Source text >>
Here is the edited transcript of his interview with CNBC-TV18

On Eimco Elecon

This is a small company which is a part of the Elecon Group. It caters mainly to the mining and construction sector. Since both sectors are currently facing difficult times, I would say that this is a contrarian stock with high risk. However, looking at the valuations at which the company is available now, the risk-reward is skewed in favour of the latter. If you look at the financials of this company, FY12 sales were about Rs 180 crore and profit after tax (PAT) was about Rs 20 crore. This Rs 20 crore included an extraordinary income of about Rs 8-9 crore which accrued when the company sold a part of its business. In the first nine months, the company has achieved about 3 percent growth in sales at about Rs 123 crore, PAT is about Rs 12.7 crore, slightly down by about 10 percent compared to same period last year.

But the fact to be mentioned is that this profit does not include the extraordinary income which was there last year. This company has a small equity of Rs 5.77 crore, which means the earnings per share (EPS) for nine months is about Rs 22. There are a couple of other reasons we like this stock. One is that this company has got an uninterrupted track record of dividend for the past 20 years. The company paid 40 percent each year for the last five years. Also, it is totally debt-free.

Another thing is that in the past 15 years, this company has not done any equity dilution or fundraising. The promoter stake is high at about 74 percent, and the best part is that the stock is available close to its three-year low at about Rs 155. The important part is the valuation of this company now. The stock currently trades at about Rs 155 which means market cap of the company at the current price is about Rs 90 crore.

This company is totally debt-free as I mentioned, and as on March 31, 2012, it had net current assets of about Rs 85 crore. This actually means that the company being debt-free, the market cap is almost equal to the net current assets. This means that you are getting the business virtually free. If I tried to be more conservative, out of these net current assets of about Rs 85 crore, the company has cash and cash equivalents of about Rs 55 crore alone. If I add the profit for the first nine months which is about Rs 12.5 crore, I get a cash and cash equivalent of about Rs 67-68 crore. This means that I am getting this business for a valuation of about Rs 20-25 crore.

(Word and element location data)
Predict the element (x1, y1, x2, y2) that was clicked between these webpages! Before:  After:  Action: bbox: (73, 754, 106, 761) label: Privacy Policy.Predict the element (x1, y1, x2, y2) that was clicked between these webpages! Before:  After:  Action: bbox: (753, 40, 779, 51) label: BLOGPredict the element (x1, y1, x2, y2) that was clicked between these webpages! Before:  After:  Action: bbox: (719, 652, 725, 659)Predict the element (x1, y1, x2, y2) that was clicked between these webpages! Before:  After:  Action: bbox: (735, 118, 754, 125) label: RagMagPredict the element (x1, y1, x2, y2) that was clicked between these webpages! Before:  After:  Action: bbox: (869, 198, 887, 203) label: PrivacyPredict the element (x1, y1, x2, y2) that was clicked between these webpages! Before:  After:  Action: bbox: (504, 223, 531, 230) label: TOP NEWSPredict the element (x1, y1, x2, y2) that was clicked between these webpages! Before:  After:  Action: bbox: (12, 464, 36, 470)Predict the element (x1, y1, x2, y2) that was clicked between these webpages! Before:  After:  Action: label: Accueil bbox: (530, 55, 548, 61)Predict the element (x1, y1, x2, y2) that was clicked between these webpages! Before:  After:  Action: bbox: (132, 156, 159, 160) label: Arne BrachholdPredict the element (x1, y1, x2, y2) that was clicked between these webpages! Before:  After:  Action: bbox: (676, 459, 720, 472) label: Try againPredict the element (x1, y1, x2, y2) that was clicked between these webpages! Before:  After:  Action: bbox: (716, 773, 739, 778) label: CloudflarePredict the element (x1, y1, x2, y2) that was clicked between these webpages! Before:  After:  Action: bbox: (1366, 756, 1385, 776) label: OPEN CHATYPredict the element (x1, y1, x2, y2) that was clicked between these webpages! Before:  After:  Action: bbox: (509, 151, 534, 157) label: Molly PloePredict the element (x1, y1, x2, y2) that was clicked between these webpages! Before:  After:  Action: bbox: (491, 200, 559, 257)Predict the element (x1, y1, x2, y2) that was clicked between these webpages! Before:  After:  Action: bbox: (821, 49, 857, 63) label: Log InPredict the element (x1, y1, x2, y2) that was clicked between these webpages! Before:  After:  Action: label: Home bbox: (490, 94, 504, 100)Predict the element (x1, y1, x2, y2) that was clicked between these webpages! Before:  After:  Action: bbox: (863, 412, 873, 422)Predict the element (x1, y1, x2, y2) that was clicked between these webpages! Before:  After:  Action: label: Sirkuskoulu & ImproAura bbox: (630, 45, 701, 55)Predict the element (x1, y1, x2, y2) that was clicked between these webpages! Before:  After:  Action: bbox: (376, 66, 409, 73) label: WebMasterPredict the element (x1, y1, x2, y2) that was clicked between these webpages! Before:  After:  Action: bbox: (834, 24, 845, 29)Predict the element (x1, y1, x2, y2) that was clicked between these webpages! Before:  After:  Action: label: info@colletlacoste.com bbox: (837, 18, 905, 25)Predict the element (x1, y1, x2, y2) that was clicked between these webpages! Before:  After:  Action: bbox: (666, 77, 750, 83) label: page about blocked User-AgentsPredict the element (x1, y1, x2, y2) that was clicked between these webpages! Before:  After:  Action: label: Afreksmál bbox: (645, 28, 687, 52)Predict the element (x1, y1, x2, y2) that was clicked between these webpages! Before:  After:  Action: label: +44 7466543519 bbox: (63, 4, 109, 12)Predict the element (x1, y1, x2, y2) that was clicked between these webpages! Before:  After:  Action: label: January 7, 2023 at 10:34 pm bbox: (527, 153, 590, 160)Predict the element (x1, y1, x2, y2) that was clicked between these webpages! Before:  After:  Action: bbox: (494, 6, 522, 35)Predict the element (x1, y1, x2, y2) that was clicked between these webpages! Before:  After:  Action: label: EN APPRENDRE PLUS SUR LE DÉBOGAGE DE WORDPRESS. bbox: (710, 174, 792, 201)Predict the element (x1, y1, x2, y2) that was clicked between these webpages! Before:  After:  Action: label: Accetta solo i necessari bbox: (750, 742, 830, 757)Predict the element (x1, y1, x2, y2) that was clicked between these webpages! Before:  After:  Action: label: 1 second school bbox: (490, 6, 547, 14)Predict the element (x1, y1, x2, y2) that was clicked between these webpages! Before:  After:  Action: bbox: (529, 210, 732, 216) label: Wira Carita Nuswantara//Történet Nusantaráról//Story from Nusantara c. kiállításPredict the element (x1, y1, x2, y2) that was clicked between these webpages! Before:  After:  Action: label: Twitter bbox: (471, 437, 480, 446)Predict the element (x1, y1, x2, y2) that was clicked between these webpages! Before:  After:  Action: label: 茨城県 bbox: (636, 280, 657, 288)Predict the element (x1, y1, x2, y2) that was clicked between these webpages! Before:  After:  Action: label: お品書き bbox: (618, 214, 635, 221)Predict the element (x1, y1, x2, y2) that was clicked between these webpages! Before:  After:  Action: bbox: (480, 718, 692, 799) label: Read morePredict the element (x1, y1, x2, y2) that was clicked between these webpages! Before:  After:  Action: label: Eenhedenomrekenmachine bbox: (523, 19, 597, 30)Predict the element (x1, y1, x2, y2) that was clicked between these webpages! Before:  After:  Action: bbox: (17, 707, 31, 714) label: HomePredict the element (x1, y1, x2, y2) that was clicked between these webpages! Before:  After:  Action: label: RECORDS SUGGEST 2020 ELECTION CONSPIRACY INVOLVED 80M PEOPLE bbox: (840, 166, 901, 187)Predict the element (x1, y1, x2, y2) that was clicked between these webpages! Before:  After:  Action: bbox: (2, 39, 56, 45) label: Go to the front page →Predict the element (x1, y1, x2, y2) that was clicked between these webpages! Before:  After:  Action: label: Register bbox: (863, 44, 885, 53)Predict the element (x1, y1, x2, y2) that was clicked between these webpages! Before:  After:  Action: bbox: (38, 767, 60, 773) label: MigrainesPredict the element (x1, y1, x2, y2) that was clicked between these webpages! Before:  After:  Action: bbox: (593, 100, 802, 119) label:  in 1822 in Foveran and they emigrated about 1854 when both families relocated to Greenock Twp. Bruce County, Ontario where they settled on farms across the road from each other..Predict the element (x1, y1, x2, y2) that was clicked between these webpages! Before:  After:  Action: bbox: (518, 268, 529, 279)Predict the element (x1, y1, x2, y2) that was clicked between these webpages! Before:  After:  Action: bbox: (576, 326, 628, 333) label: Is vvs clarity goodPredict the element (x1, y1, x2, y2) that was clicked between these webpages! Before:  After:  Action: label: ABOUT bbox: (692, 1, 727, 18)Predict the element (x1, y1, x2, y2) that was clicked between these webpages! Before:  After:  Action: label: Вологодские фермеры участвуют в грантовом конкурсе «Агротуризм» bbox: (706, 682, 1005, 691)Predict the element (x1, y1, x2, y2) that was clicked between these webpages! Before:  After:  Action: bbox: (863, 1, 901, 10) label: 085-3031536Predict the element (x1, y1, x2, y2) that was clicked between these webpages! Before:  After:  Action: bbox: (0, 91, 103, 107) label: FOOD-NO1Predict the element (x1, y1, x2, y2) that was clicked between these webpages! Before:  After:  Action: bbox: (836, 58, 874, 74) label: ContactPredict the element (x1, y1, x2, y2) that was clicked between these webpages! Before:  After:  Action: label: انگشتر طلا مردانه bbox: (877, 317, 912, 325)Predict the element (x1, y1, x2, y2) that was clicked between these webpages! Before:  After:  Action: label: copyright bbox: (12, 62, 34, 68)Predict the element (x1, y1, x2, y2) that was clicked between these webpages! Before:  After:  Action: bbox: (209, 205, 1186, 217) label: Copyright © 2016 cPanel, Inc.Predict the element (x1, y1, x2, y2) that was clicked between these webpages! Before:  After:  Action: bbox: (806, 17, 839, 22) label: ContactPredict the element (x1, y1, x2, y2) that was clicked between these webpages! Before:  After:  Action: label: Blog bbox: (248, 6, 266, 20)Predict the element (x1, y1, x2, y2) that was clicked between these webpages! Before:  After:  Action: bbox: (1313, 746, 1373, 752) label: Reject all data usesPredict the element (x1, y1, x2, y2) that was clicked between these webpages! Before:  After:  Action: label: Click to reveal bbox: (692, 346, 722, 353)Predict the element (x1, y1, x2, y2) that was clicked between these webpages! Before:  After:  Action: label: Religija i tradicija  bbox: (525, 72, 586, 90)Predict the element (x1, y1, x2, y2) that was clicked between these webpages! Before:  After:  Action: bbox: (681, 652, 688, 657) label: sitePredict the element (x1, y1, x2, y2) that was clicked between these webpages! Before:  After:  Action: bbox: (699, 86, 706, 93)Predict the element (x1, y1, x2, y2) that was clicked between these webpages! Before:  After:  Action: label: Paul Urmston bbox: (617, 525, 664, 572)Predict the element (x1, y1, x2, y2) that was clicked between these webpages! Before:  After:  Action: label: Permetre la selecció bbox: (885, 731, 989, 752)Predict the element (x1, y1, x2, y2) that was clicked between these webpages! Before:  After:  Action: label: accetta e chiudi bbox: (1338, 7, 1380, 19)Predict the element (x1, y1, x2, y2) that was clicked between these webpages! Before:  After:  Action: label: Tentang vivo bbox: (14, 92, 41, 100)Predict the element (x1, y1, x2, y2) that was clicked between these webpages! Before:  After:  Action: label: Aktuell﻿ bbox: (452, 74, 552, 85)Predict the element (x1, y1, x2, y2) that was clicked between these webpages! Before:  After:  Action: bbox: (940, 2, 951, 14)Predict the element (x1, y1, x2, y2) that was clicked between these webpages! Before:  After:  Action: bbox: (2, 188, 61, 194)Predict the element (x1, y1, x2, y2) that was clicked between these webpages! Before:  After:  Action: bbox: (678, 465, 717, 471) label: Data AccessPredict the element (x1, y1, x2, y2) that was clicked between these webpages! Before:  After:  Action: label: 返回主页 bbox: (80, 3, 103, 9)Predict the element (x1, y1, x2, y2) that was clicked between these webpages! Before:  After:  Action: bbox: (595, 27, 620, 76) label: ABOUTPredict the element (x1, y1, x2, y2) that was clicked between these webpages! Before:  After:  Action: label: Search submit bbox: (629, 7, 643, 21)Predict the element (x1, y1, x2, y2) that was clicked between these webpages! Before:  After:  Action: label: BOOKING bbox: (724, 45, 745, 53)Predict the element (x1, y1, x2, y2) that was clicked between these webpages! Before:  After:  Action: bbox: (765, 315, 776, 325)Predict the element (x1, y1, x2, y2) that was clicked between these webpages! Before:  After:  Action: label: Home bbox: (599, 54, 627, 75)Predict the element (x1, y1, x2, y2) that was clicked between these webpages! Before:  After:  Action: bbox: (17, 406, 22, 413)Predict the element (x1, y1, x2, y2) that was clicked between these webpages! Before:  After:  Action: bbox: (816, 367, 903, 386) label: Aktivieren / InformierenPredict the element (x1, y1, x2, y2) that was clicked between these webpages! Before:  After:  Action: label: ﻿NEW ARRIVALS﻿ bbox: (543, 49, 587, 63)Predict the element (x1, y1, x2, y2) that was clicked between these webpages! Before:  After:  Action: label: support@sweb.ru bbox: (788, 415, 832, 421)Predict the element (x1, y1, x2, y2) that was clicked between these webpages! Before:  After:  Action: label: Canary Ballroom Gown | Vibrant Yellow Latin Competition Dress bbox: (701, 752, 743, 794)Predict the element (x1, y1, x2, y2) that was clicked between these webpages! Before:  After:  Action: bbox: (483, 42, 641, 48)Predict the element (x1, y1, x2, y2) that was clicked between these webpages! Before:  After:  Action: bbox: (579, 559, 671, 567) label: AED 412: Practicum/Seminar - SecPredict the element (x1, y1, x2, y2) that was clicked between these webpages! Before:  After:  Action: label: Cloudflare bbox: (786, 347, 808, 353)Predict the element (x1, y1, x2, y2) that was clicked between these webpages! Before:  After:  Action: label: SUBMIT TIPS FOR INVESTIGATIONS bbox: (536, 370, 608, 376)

The request >> According to the interview transcript on Eimco Elecon, what was the company's market capitalization at the stock price of about Rs 155?

Worked solution >> About Rs 90 crore.